— BEGIN SUPPLIED ENTRIES —

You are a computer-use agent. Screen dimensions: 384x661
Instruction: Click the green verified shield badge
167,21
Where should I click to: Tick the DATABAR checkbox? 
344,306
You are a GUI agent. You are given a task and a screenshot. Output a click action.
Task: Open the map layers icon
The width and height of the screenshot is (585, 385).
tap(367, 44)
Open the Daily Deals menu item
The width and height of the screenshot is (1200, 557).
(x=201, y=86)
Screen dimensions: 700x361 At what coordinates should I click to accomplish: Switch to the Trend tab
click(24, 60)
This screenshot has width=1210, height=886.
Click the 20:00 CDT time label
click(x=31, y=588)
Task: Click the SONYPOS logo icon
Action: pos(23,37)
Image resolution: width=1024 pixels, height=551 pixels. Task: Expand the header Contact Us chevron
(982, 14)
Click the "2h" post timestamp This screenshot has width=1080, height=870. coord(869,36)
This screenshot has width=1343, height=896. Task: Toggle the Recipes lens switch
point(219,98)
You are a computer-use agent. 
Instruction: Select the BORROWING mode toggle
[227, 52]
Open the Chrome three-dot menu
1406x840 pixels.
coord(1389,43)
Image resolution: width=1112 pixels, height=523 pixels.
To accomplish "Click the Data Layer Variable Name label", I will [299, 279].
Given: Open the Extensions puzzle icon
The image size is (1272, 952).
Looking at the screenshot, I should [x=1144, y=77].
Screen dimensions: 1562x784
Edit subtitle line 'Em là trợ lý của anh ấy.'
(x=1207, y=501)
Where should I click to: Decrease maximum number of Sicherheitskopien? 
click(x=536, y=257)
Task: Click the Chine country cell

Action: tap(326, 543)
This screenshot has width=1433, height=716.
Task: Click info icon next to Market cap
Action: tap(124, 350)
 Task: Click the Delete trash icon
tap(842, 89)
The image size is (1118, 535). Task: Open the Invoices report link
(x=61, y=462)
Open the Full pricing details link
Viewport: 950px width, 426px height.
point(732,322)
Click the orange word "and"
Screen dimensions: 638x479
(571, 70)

— END SUPPLIED ENTRIES —

**WHAT TO PRODUCE**
Duplicate the entries from the line containing "This screenshot has width=1210, height=886." through the end of the entries.

**TASK OUTPUT**
This screenshot has width=1210, height=886.
Click the 20:00 CDT time label
click(x=31, y=588)
Task: Click the SONYPOS logo icon
Action: pos(23,37)
Image resolution: width=1024 pixels, height=551 pixels. Task: Expand the header Contact Us chevron
(982, 14)
Click the "2h" post timestamp This screenshot has width=1080, height=870. coord(869,36)
This screenshot has width=1343, height=896. Task: Toggle the Recipes lens switch
point(219,98)
You are a computer-use agent. 
Instruction: Select the BORROWING mode toggle
[227, 52]
Open the Chrome three-dot menu
1406x840 pixels.
coord(1389,43)
Image resolution: width=1112 pixels, height=523 pixels.
To accomplish "Click the Data Layer Variable Name label", I will [299, 279].
Given: Open the Extensions puzzle icon
The image size is (1272, 952).
Looking at the screenshot, I should [x=1144, y=77].
Screen dimensions: 1562x784
Edit subtitle line 'Em là trợ lý của anh ấy.'
(x=1207, y=501)
Where should I click to: Decrease maximum number of Sicherheitskopien? 
click(x=536, y=257)
Task: Click the Chine country cell

Action: tap(326, 543)
This screenshot has width=1433, height=716.
Task: Click info icon next to Market cap
Action: tap(124, 350)
 Task: Click the Delete trash icon
tap(842, 89)
The image size is (1118, 535). Task: Open the Invoices report link
(x=61, y=462)
Open the Full pricing details link
Viewport: 950px width, 426px height.
point(732,322)
Click the orange word "and"
Screen dimensions: 638x479
(571, 70)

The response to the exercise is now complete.